In the end, the Mexican authorities said Friday night that Mr. Guzmán had been caught partly because he had been planning a movie about his life, and had contacted actors and producers, which had helped the authorities to track him down. Mr. Penn’s story says Mr. Guzmán, inundated with Hollywood offers while in prison, had indeed elected to make his own movie. Ms. del Castillo, whom he contacted through his lawyer after she posted supportive messages on Twitter, was the only person he trusted to shepherd the project, the story says. Mr. Penn heard about the connection with Ms. del Castillo through a mutual acquaintance, and asked if he might do an interview.

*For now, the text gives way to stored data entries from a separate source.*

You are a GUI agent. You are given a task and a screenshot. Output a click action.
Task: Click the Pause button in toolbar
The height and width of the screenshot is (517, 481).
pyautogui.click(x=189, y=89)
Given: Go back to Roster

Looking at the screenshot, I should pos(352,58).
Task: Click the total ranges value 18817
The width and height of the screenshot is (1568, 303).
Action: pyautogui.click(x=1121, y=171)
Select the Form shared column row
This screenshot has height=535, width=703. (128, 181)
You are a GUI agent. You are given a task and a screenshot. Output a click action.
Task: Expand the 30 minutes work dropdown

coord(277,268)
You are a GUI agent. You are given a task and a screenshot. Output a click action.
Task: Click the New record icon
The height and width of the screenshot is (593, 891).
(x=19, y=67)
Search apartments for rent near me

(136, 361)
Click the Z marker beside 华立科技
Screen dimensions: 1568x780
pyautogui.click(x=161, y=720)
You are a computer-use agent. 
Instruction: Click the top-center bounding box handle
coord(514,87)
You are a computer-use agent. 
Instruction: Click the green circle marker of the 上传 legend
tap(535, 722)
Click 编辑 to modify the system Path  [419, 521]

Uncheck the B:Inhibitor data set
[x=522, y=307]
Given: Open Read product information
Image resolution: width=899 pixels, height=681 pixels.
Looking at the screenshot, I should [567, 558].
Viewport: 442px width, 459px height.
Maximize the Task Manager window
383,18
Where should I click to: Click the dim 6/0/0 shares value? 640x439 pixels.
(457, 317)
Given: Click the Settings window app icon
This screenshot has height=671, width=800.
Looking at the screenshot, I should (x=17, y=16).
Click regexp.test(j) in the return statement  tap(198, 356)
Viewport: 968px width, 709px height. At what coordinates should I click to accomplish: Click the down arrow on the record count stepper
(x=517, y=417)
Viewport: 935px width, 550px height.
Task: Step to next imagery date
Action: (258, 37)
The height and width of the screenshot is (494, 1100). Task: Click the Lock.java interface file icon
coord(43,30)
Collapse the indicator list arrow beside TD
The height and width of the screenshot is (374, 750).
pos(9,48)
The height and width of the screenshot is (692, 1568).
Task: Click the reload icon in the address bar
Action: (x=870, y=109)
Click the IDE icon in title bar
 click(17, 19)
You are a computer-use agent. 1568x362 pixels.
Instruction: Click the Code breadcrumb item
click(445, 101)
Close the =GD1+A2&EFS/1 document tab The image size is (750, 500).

It is not clear whether the contacts described in the story are the ones that led to Mr. Guzmán’s arrest. Mr. Penn wrote that he had gone to great lengths to maintain security while arranging to meet Mr. Guzmán. He described labeling cheap “burner” phones, “one per contact, one per day, destroy, burn, buy, balancing levels of encryption, mirroring through Blackphones, anonymous email addresses, unsent messages accessed in draft form.” Nevertheless, he wrote, “There is no question in my mind but that DEA and the Mexican government are tracking our movements,” referring to the United States Drug Enforcement Administration. A Mexican government official, speaking on the condition of anonymity to describe confidential matters, said the authorities were aware of the meeting with Mr. Penn.